AgentItemTool: the full record of a tool invocation for the turn, including the call ID, arguments, model-selected tool name, tool output, and the is_error flag. Conceptually it has the same effect as passing an AgentItemMessage of ToolMessage, but the richer shape makes it easier to audit or replay tool interactions when you resume a session.

Agent response

The RunState created per run (not exported directly) stitches these items together, constructs the messages payload for the model each turn, enforces max_turns, and ultimately produces the AgentResponse.

interface AgentResponse {
  /**
   * The items generated during the run, such as new tool and assistant messages.
   */
  output: AgentItem[];

  /**
   * The final output content generated by the agent.
   */
  content: Part[];
}

pub struct AgentResponse {
    /// The items generated during the run, such as new tool and assistant
    /// messages.
    pub output: Vec<AgentItem>,

    /// The last assistant output content generated by the agent.
    pub content: Vec<Part>,
}

type AgentResponse struct {
  // Output contains the items generated during the run, such as new tool and assistant messages.
  Output []AgentItem `json:"output"`

  // Content is the final output content generated by the agent.
  Content []llmsdk.Part `json:"content"`
}

The content field is what you typically show to the user; output is the full list of items generated during the run and is the piece you should append to the next request’s input when continuing the conversation.

flowchart TD
  H[Persisted history] --> A[Compose AgentRequest input]
  A --> B[run]
  B --> C[AgentResponse output]
  C --> D[Append output to history]
  D -->|Append into history| H

Streaming runs

run_stream emits progress as soon as the model responds or a tool finishes.

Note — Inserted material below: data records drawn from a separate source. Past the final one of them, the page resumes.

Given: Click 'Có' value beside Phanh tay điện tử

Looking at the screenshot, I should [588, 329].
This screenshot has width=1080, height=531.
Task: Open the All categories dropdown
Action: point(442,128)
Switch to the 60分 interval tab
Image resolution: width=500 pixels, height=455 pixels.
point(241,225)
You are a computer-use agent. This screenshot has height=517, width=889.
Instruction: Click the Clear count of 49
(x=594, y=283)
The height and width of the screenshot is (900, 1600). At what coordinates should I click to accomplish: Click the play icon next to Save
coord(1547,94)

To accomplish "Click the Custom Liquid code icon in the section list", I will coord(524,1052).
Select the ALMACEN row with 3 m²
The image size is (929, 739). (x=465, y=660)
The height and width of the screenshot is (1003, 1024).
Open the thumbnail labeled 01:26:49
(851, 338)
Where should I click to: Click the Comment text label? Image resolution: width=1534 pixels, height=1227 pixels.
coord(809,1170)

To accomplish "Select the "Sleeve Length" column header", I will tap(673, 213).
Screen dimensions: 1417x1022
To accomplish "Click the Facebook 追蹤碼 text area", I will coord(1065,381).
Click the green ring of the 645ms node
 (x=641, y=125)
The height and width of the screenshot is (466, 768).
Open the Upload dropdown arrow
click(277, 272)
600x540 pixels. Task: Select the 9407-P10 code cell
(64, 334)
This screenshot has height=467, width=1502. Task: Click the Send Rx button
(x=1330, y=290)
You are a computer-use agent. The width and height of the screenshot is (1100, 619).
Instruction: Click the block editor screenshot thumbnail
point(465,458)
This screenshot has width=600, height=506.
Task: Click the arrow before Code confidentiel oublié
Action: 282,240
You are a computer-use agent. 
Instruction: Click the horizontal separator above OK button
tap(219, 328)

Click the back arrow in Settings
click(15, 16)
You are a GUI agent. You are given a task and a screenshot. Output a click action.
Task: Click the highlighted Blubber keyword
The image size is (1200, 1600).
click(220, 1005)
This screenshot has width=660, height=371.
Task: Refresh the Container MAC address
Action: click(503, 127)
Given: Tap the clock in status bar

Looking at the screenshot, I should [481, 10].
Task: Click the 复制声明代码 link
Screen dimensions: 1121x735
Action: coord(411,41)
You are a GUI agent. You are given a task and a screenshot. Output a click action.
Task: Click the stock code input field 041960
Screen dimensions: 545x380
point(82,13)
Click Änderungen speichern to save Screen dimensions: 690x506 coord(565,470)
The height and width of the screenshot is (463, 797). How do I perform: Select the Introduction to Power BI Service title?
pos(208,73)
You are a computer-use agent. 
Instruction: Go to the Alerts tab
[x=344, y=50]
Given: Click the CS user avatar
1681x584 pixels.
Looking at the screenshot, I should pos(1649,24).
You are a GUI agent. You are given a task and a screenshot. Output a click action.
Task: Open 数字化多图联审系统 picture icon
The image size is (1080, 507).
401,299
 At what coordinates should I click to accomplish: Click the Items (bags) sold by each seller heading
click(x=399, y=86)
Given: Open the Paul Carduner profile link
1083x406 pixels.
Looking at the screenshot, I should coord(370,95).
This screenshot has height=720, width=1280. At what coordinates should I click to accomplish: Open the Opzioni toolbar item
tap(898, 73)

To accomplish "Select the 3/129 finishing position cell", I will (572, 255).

You receive three event shapes, which align with the non-streaming artifacts:

type AgentStreamEvent =
  | AgentStreamPartialEvent
  | AgentStreamItemEvent
  | AgentStreamResponseEvent;

interface AgentStreamPartialEvent extends PartialModelResponse {
  event: "partial";
}

interface AgentStreamItemEvent {
  event: "item";
  index: number;
  item: AgentItem;
}

interface AgentStreamResponseEvent extends AgentResponse {
  event: "response";
}

pub enum AgentStreamEvent {
    Partial(PartialModelResponse),
    Item(AgentStreamItemEvent),
    Response(AgentResponse),
}

pub struct AgentStreamItemEvent {
    pub index: usize,
    pub item: AgentItem,
}

type AgentStreamEvent struct {
  Partial  *llmsdk.PartialModelResponse `json:"-"`
  Item     *AgentStreamItemEvent        `json:"-"`
  Response *AgentResponse               `json:"-"`
}

type AgentStreamItemEvent struct {
  Index int       `json:"index"`
  Item  AgentItem `json:"item"`
}

AgentStreamPartialEvent: incremental deltas from the language model (for example, text chunks, audio samples). Use them to render streaming output.
AgentStreamItemEvent: emitted whenever the run state records a new item (a model response or a tool call/result). This mirrors what will later show up in the output array of the final response.
AgentStreamResponseEvent: fired once the run ends, bundling the same AgentResponse shape you get from non-streaming runs.

Use the stream when you want to surface partial answers, display tool progress, or fan out work while the run continues. The same items emitted during streaming will appear in the final AgentResponse.output, so you can rely on stream events for real-time UX and use the terminal response to persist state.